Mais toutes ces représentations n’ont pas d’effet sur la jeune femme insensée, qui va jusqu’à ne plus comprendre qu’on ne la comprenne pas. La vie n’est-elle point faite pour qu’on en jouisse ! Avec une franchise émouvante, elle répond aux remontrances maternelles par cette phrase à l’ambassadeur Mercy : « Que me veut-elle ? J’ai peur de m’ennuyer. »

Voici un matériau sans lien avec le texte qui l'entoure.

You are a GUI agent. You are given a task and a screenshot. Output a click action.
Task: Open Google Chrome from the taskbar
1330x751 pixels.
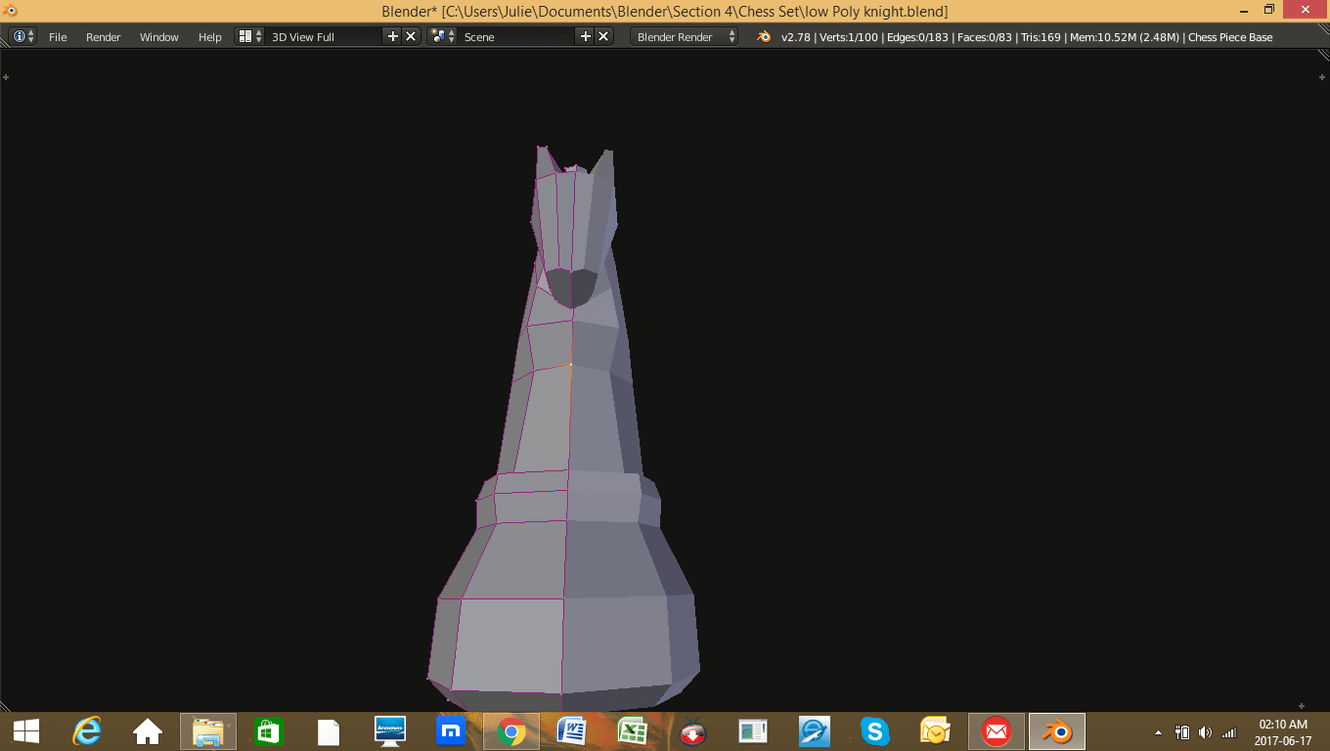coord(511,732)
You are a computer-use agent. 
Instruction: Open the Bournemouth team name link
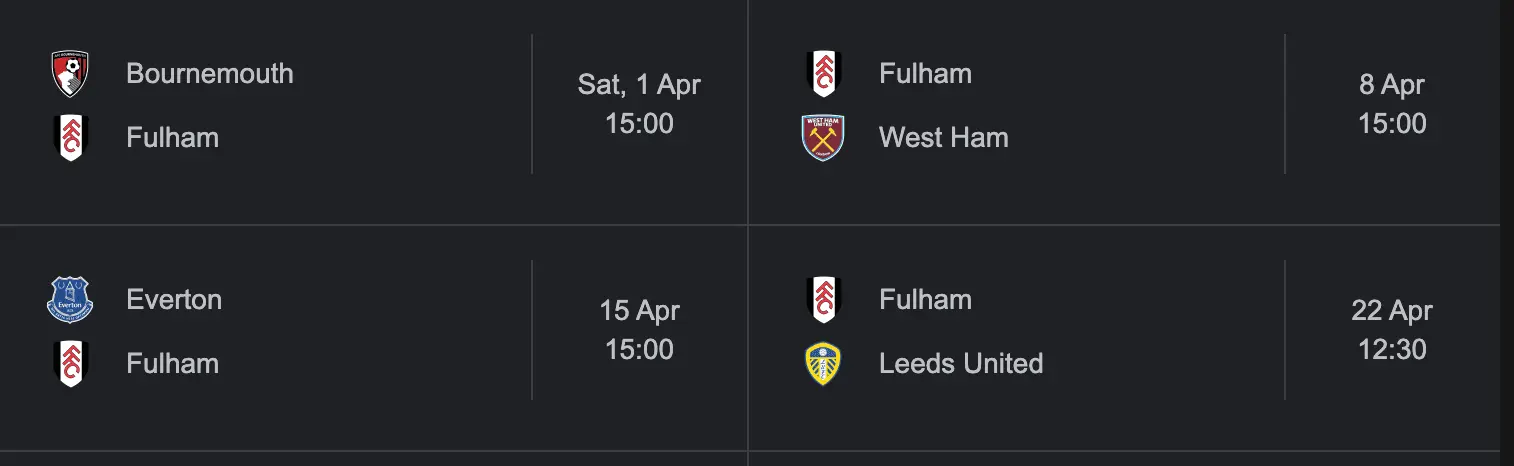210,74
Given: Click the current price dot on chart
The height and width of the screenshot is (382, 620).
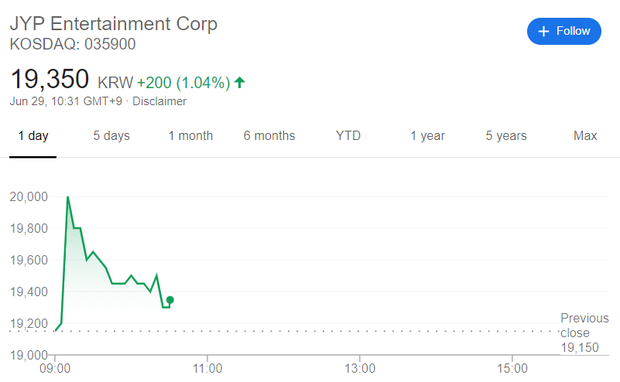Looking at the screenshot, I should click(x=170, y=300).
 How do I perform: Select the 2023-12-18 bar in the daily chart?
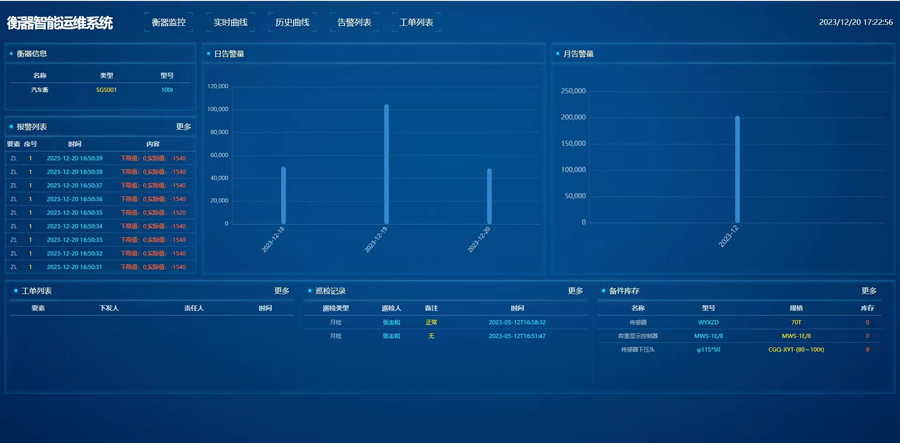coord(283,195)
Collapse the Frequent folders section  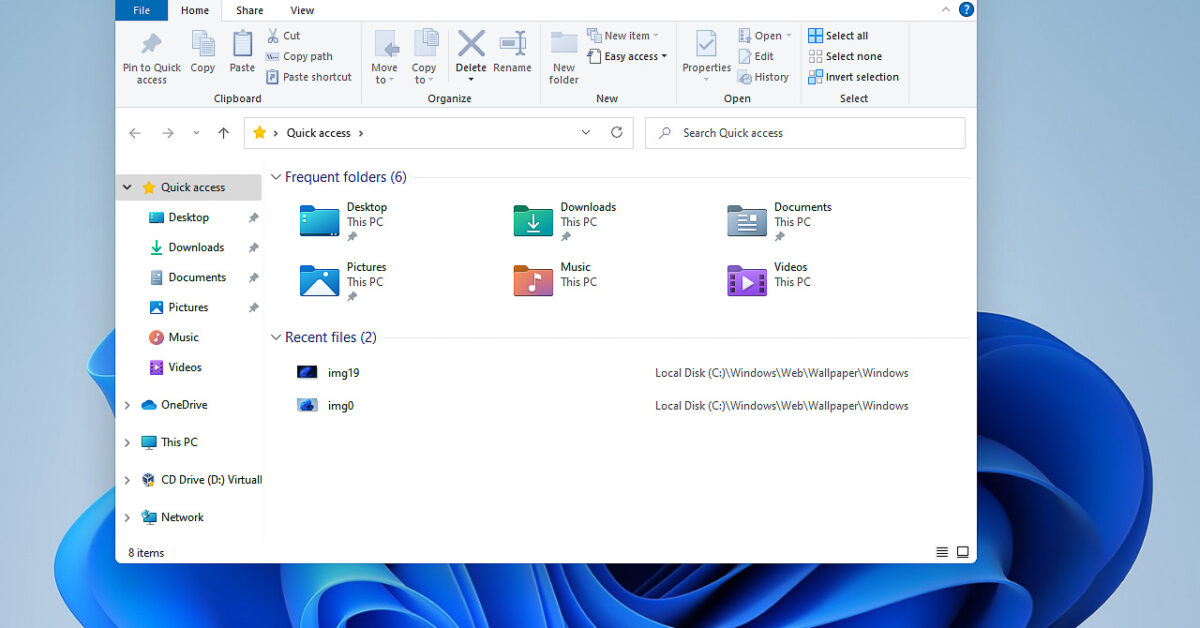click(276, 178)
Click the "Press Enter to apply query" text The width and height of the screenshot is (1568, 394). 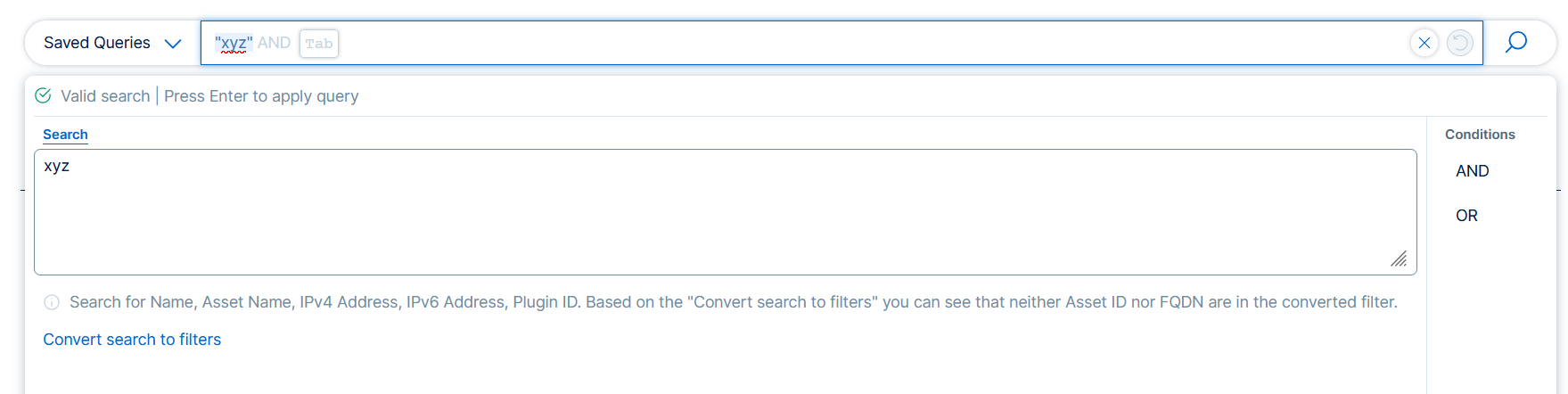tap(261, 96)
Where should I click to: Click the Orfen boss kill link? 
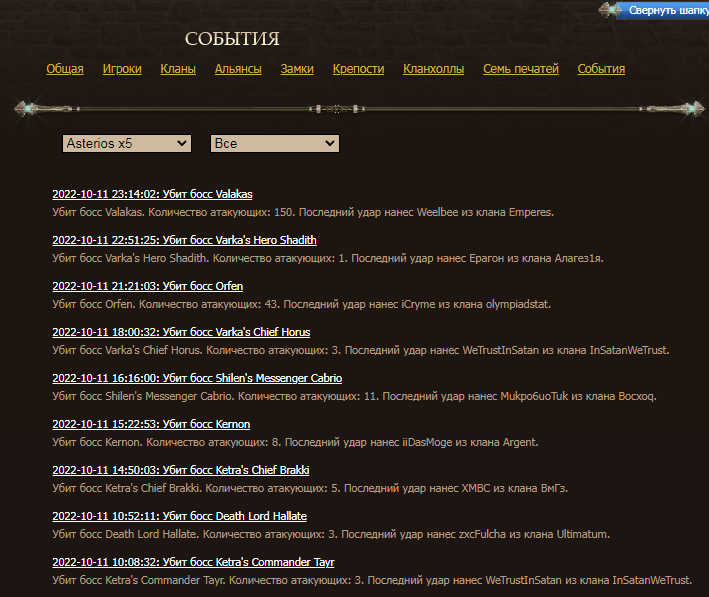click(x=147, y=286)
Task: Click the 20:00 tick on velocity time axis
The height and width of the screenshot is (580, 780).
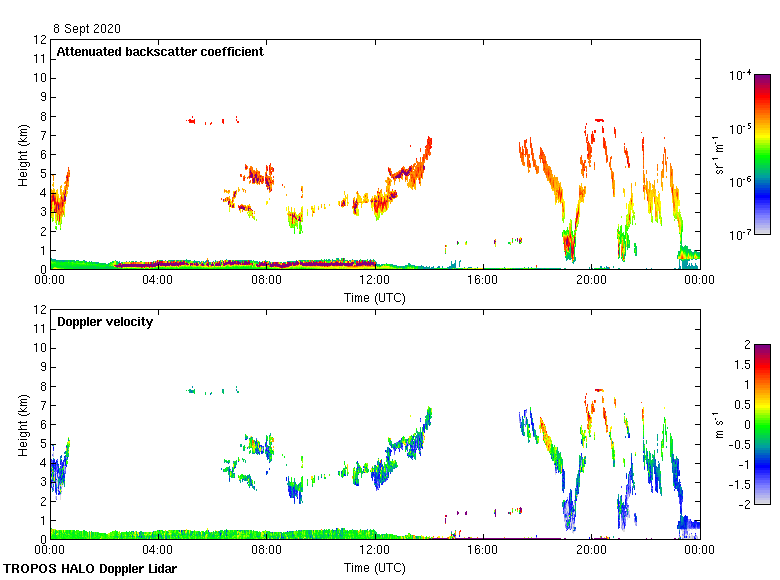Action: [x=590, y=551]
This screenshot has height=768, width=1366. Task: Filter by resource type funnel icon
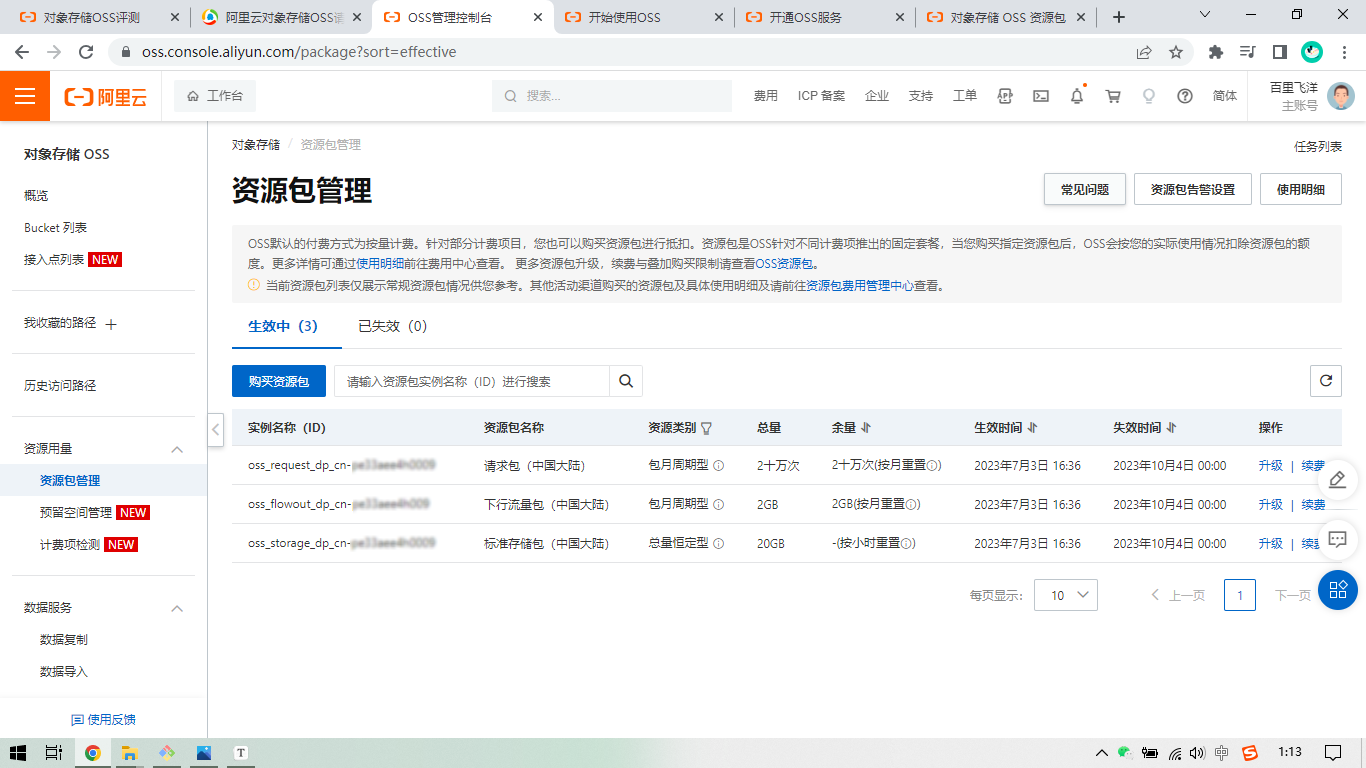(x=707, y=428)
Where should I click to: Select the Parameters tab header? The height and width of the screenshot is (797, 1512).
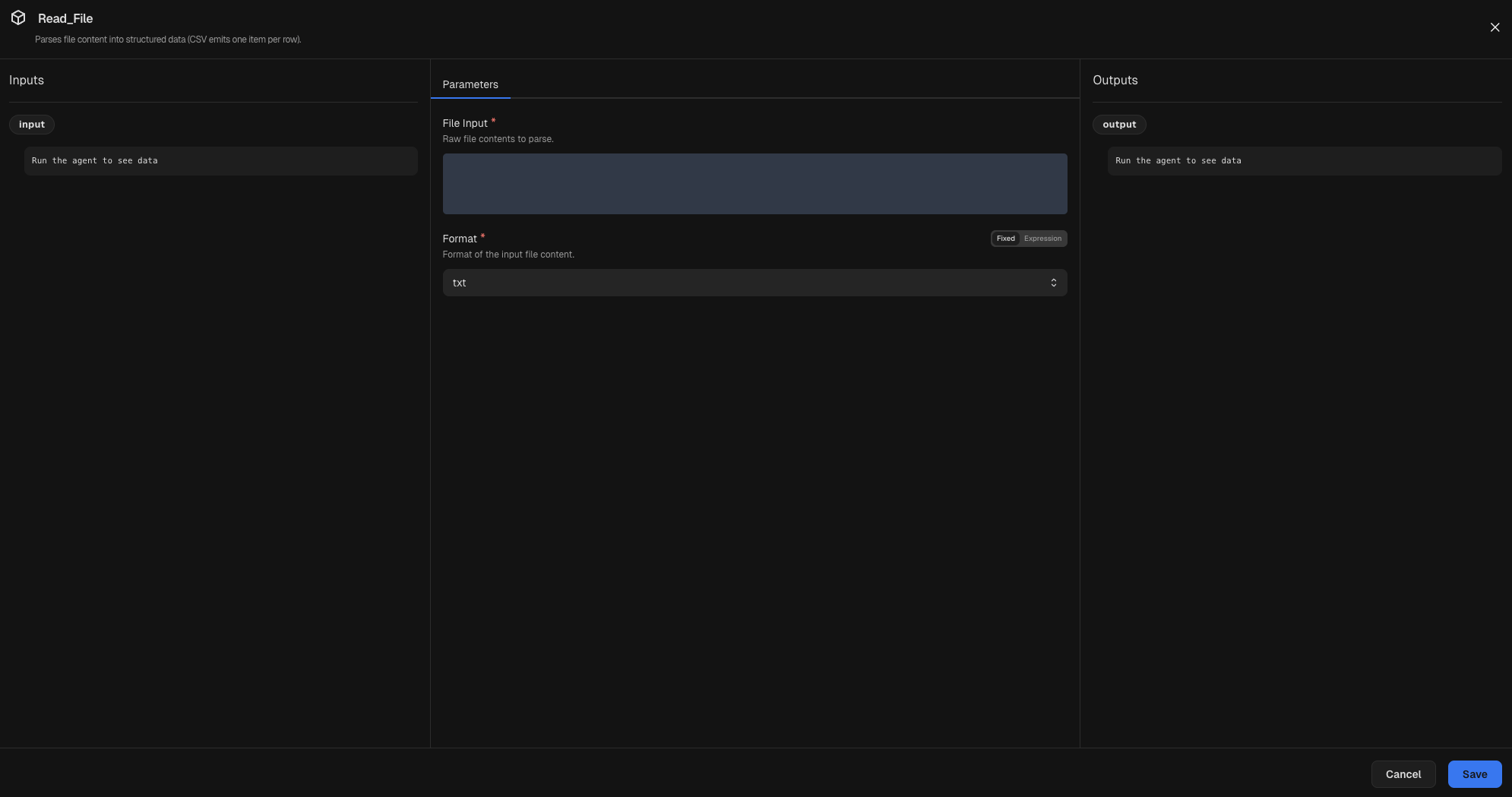pyautogui.click(x=470, y=84)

« J’ai peur de m’ennuyer » : cette parole de Marie-Antoinette est le mot de son temps et de toute sa société. Le XVIIIe siècle touche à sa fin, il a accompli sa tâche. Le royaume est fondé, Versailles est construit, l’étiquette parfaite, la cour désœuvrée ; sans guerres, les maréchaux ne sont plus que des marionnettes en uniforme, les évêques, en présence d’une génération incroyante, que de galants seigneurs en soutanes violettes ; la reine, n’ayant ni vrai roi à ses côtés, ni dauphin à élever, se contente d’être une joyeuse mondaine. Traqués par l’ennui, tous ces gens restent insensibles aux flots puissants d’une époque qui s’avance impétueuse ; et si parfois ils y plongent leurs mains curieuses, c’est pour en retirer quelques cailloux scintillants ou pour jouer avec l’élément formidable, en riant comme des enfants de l’écume légère qui jaillit sur leurs doigts. Mais pas un ne voit la montée de plus en plus rapide des flots ; et lorsqu’ils s’aperçoivent enfin du danger, la fuite n’est plus possible, le jeu est fini, la vie menacée.